--- Task instructions ---
Below are some records; reproduce every one of them exactly.

--- Input records ---
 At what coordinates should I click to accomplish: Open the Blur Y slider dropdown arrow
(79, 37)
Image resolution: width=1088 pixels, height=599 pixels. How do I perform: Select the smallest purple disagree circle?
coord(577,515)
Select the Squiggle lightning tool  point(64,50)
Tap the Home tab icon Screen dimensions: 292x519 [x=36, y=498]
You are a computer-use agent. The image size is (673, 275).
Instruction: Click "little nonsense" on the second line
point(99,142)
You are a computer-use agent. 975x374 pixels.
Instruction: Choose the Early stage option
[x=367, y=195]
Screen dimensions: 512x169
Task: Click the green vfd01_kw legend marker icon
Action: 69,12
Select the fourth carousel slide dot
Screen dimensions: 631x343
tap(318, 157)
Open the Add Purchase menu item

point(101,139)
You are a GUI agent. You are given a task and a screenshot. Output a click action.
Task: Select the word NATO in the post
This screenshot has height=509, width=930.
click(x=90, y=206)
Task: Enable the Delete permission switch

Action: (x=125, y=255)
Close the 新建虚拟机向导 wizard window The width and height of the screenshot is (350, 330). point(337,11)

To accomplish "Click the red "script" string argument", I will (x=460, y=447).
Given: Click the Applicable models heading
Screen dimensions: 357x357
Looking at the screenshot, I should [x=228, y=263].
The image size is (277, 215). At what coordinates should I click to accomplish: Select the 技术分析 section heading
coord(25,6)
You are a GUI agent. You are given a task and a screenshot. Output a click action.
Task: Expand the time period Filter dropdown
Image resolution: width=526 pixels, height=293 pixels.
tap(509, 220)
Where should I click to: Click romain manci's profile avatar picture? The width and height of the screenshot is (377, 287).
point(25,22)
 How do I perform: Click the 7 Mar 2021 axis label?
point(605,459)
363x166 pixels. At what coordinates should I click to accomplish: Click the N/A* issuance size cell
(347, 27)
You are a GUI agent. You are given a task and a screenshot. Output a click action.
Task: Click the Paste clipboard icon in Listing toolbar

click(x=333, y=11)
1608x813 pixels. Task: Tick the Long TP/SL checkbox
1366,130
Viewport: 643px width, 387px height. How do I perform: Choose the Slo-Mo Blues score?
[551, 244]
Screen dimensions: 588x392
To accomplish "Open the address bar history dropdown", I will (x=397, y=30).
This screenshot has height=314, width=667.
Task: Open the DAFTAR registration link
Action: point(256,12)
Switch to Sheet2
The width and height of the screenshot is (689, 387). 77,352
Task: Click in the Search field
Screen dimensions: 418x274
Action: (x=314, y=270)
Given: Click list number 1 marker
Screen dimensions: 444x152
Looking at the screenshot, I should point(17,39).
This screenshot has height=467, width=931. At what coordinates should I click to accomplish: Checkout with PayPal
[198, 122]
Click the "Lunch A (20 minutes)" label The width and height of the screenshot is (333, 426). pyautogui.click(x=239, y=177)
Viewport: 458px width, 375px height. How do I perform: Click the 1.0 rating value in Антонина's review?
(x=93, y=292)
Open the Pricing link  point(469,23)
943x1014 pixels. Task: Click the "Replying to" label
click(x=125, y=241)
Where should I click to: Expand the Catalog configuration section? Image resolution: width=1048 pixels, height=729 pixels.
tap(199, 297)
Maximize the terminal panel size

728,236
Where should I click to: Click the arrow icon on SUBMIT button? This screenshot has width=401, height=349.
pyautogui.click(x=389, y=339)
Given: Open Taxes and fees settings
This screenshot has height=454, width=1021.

--- Result ---
 At what coordinates should I click to accomplish: Open the Blur Y slider dropdown arrow
(79, 37)
Image resolution: width=1088 pixels, height=599 pixels. How do I perform: Select the smallest purple disagree circle?
coord(577,515)
Select the Squiggle lightning tool  point(64,50)
Tap the Home tab icon Screen dimensions: 292x519 [x=36, y=498]
You are a computer-use agent. The image size is (673, 275).
Instruction: Click "little nonsense" on the second line
point(99,142)
You are a computer-use agent. 975x374 pixels.
Instruction: Choose the Early stage option
[x=367, y=195]
Screen dimensions: 512x169
Task: Click the green vfd01_kw legend marker icon
Action: 69,12
Select the fourth carousel slide dot
Screen dimensions: 631x343
tap(318, 157)
Open the Add Purchase menu item

point(101,139)
You are a GUI agent. You are given a task and a screenshot. Output a click action.
Task: Select the word NATO in the post
This screenshot has height=509, width=930.
click(x=90, y=206)
Task: Enable the Delete permission switch

Action: (x=125, y=255)
Close the 新建虚拟机向导 wizard window The width and height of the screenshot is (350, 330). point(337,11)

To accomplish "Click the red "script" string argument", I will (x=460, y=447).
Given: Click the Applicable models heading
Screen dimensions: 357x357
Looking at the screenshot, I should [x=228, y=263].
The image size is (277, 215). At what coordinates should I click to accomplish: Select the 技术分析 section heading
coord(25,6)
You are a GUI agent. You are given a task and a screenshot. Output a click action.
Task: Expand the time period Filter dropdown
Image resolution: width=526 pixels, height=293 pixels.
tap(509, 220)
Where should I click to: Click romain manci's profile avatar picture? The width and height of the screenshot is (377, 287).
point(25,22)
 How do I perform: Click the 7 Mar 2021 axis label?
point(605,459)
363x166 pixels. At what coordinates should I click to accomplish: Click the N/A* issuance size cell
(347, 27)
You are a GUI agent. You are given a task and a screenshot. Output a click action.
Task: Click the Paste clipboard icon in Listing toolbar

click(x=333, y=11)
1608x813 pixels. Task: Tick the Long TP/SL checkbox
1366,130
Viewport: 643px width, 387px height. How do I perform: Choose the Slo-Mo Blues score?
[551, 244]
Screen dimensions: 588x392
To accomplish "Open the address bar history dropdown", I will (x=397, y=30).
This screenshot has height=314, width=667.
Task: Open the DAFTAR registration link
Action: point(256,12)
Switch to Sheet2
The width and height of the screenshot is (689, 387). 77,352
Task: Click in the Search field
Screen dimensions: 418x274
Action: (x=314, y=270)
Given: Click list number 1 marker
Screen dimensions: 444x152
Looking at the screenshot, I should point(17,39).
This screenshot has height=467, width=931. At what coordinates should I click to accomplish: Checkout with PayPal
[198, 122]
Click the "Lunch A (20 minutes)" label The width and height of the screenshot is (333, 426). pyautogui.click(x=239, y=177)
Viewport: 458px width, 375px height. How do I perform: Click the 1.0 rating value in Антонина's review?
(x=93, y=292)
Open the Pricing link  point(469,23)
943x1014 pixels. Task: Click the "Replying to" label
click(x=125, y=241)
Where should I click to: Expand the Catalog configuration section? Image resolution: width=1048 pixels, height=729 pixels.
tap(199, 297)
Maximize the terminal panel size

728,236
Where should I click to: Click the arrow icon on SUBMIT button? This screenshot has width=401, height=349.
pyautogui.click(x=389, y=339)
Given: Open Taxes and fees settings
This screenshot has height=454, width=1021.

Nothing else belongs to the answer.